Aku bercerita pada Ahmad saat-saat di mana aku benar-benar memikirkan dia. Aku betul-betul lemah saat itu. Lemah hatiku. Aku salah telah memikirkan Ahmad dalam hari-hariku. Sejak peristiwa itu aku menyesal. Penyesalan yang sangat dalam dan hanya aku dan Allah yang tahu bahkan suamiku pun tak mengetahuinya. Aku mengadu hatiku pada Allah. Hanya Allah hatiku saat itu.
Aku kembali berbicara pada Ahmad.
“Di tengah kegundahanku aku mengambil al- quran. Kubuka surat An-Nisa. Ayat pertama menggetarkan hatiku. Aku masih ingat arti ayat itu. Hai sekalian manusia, bertawakallah kepada Tuhan-Mu yang telah menciptakan kamu dari seorang diri, dan dari padanya Allah menciptakan istrinya, dan daripada keduanya Allah memperkembangbiakkan laki-laki dan perempuan yang banyak. Dan bertakwalah kamu kepada Allah yang dengan (mempergunakan) nama-Nya kamu saling meminta satu sama lain, dan peliharalah hubungan silaturahim. Sesungguhnya Allah selalu menjaga dan mengawasi kalian.”
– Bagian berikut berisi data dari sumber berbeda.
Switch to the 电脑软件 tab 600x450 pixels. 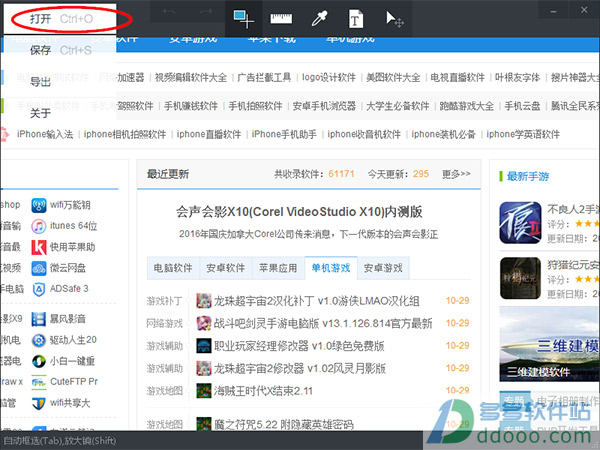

“Ayat itu aku renungkan dalam-dalam. Dalam sekali. Hatiku benar-benar gundah. Aku tak pernah membayangkan hal ini akan terjadi. Masa lalu yang mengusikku. Ada ketakutan menyelimutiku. Aku harus kuat, menyambung silaturahmi hanya itu saja, tidak yang lain.”
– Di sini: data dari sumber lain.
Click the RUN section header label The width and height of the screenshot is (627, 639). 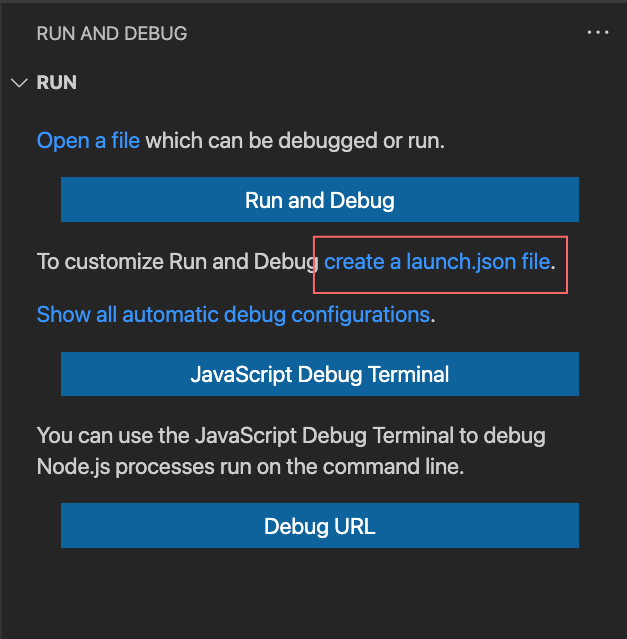click(57, 82)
“Aku berharap kita menjadi saudara saja, suatu ketika mungkin kita akan bertemu kembali bersama dengan keluarga kita. Tetaplah ingat padaku karena aku tak pernah melupakan kamu, kamu sebagai saudaraku.”
Ahmad mengangguk, dia berusaha memegang tanganku. Ada kekuatan besar menarik tanganku. Entah dari mana aku tak tahu, mungkin malaikat yang dikirim Allah untuk tetap menjaga hatiku untuk suamiku.
“Kekagumanku padamu semakin bertambah, kamu masih tetap seperti dulu. Lembut tetapi punya kekuatan hati dan tekad yang kuat. Aku sangat bangga pernah mengenalmu dan pernah mengisi hatiku. Maafkan aku yang telah mengganggumu,” lanjut Ahmad.
Ahmad dan aku hanya berpandangan, dalam sekali. Dalam hati kami masing-masing menyimpan cerita yang indah. Namun kami pun berjanji mengubur cerita itu. Kami berpamitan. Aku pun berharap aku tak akan bertemu dengannya. Aku tak mau goyah lagi. Aku sudah membulatkan tekad untuk melupakan dirinya karena aku yakin kami tidak berjodoh.
Dalam perjalanan pulangku dari Bandung Aku meyakinkan diriku. Aku bulatkan tekad. Aku tak mau memendam kegundahan hatiku. Aku ingin bercerita pada suami dan anak-anakku betapa aku sangat menyayangi mereka.